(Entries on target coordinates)
——

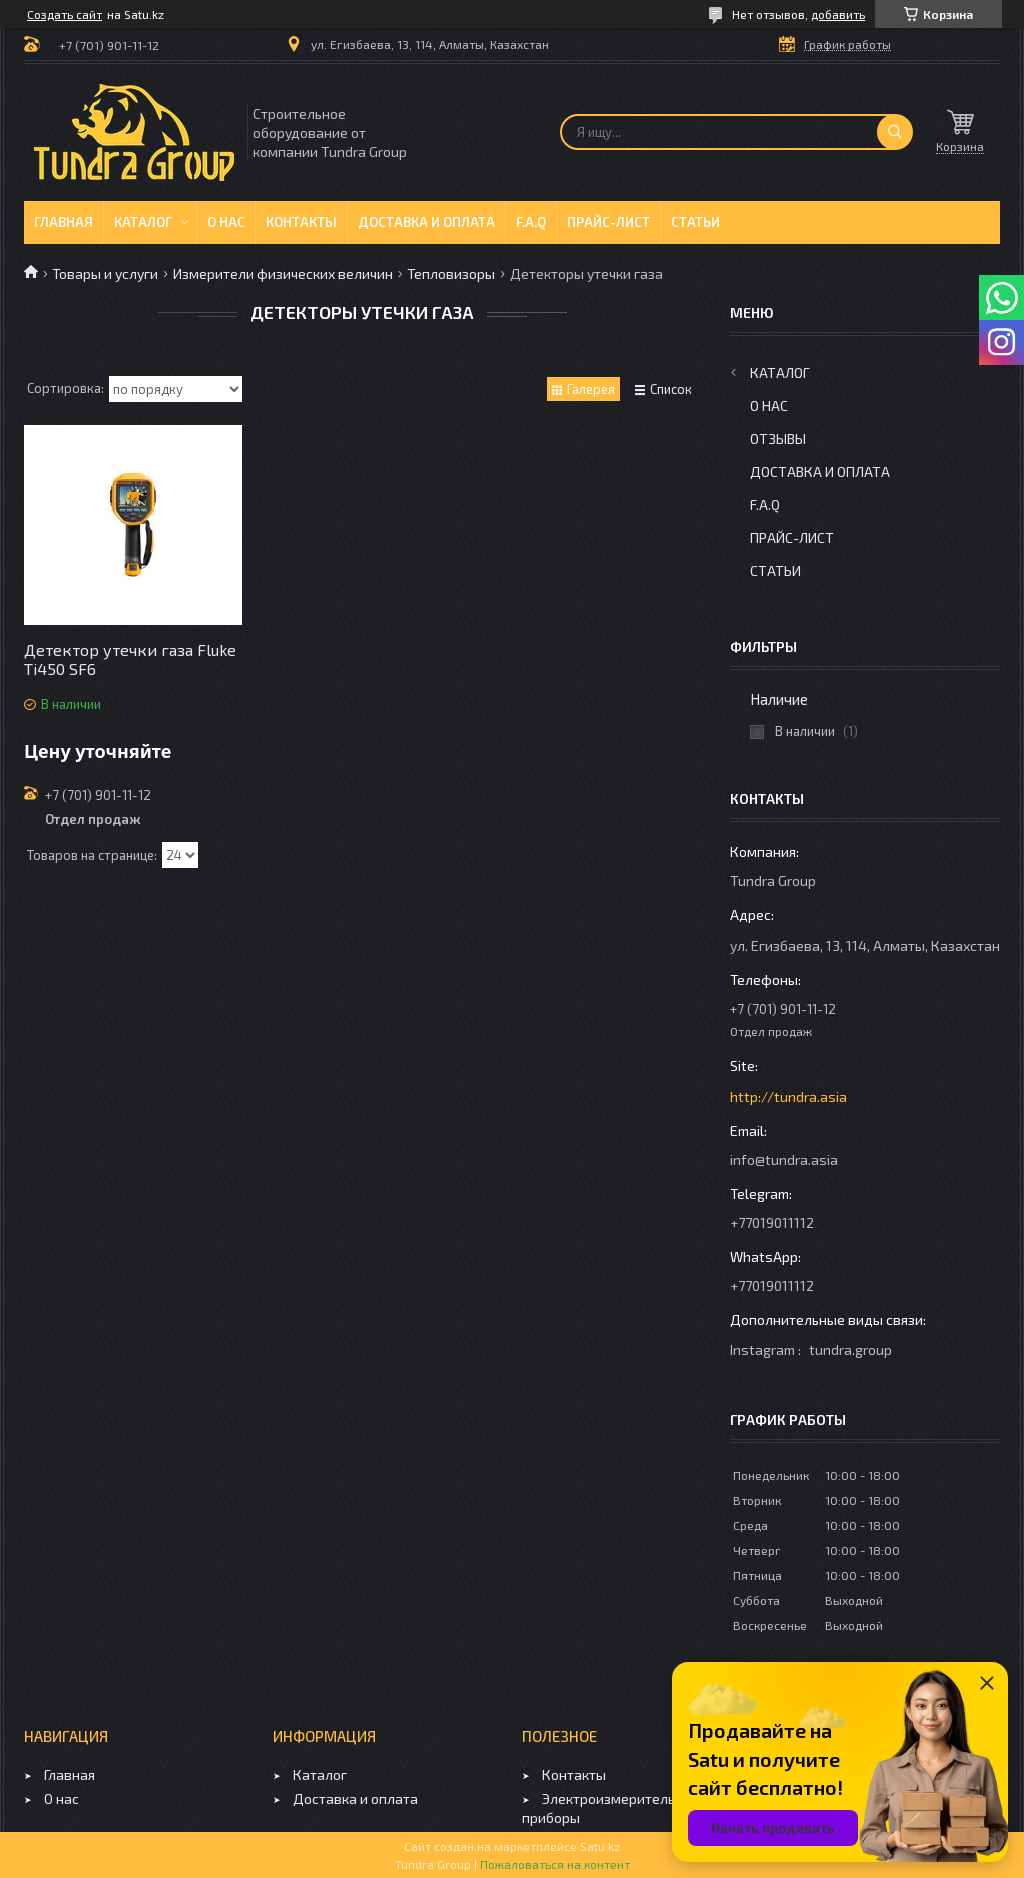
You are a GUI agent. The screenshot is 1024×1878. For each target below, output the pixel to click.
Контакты (301, 222)
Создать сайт (64, 14)
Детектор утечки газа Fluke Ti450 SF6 (130, 659)
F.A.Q (531, 222)
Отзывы (778, 438)
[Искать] (895, 132)
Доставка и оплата (426, 222)
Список (671, 389)
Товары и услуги (105, 273)
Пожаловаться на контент (555, 1864)
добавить (838, 14)
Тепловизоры (451, 273)
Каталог (143, 222)
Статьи (695, 222)
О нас (226, 222)
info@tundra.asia (784, 1159)
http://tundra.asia (788, 1096)
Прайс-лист (608, 222)
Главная (63, 222)
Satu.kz (600, 1846)
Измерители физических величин (283, 273)
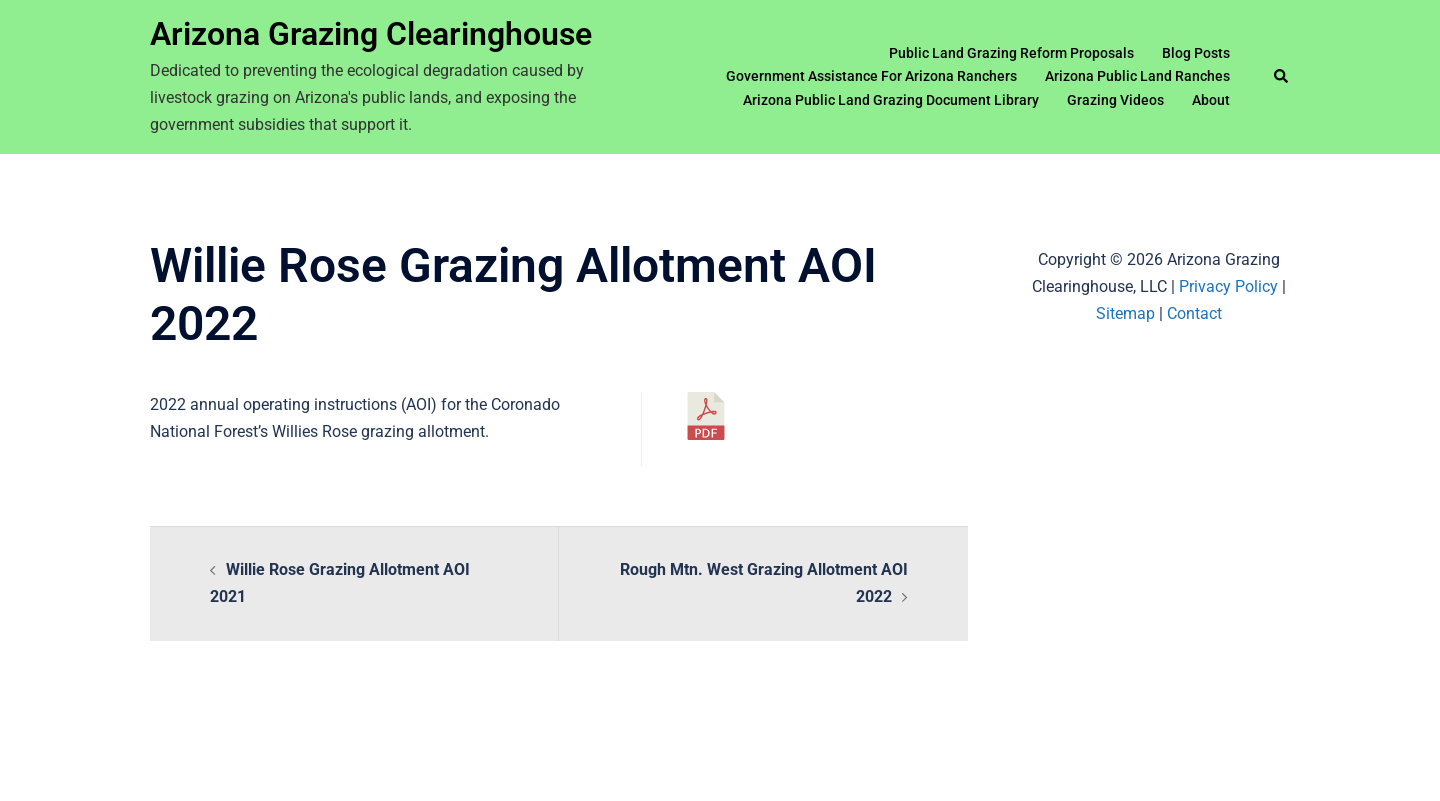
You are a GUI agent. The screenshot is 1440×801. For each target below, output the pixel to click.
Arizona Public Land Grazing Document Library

——

● GIVEN REQUEST
Reproduce all of the entries above word for word, without the pictures.

● SOLUTION FOR THIS PROBLEM
You are a GUI agent. The screenshot is 1024×1878. For each target below, output the pixel to click.
Контакты (301, 222)
Создать сайт (64, 14)
Детектор утечки газа Fluke Ti450 SF6 (130, 659)
F.A.Q (531, 222)
Отзывы (778, 438)
[Искать] (895, 132)
Доставка и оплата (426, 222)
Список (671, 389)
Товары и услуги (105, 273)
Пожаловаться на контент (555, 1864)
добавить (838, 14)
Тепловизоры (451, 273)
Каталог (143, 222)
Статьи (695, 222)
О нас (226, 222)
info@tundra.asia (784, 1159)
http://tundra.asia (788, 1096)
Прайс-лист (608, 222)
Главная (63, 222)
Satu.kz (600, 1846)
Измерители физических величин (283, 273)
You are a GUI agent. The screenshot is 1440×801. For each target below, output the pixel to click.
Arizona Public Land Grazing Document Library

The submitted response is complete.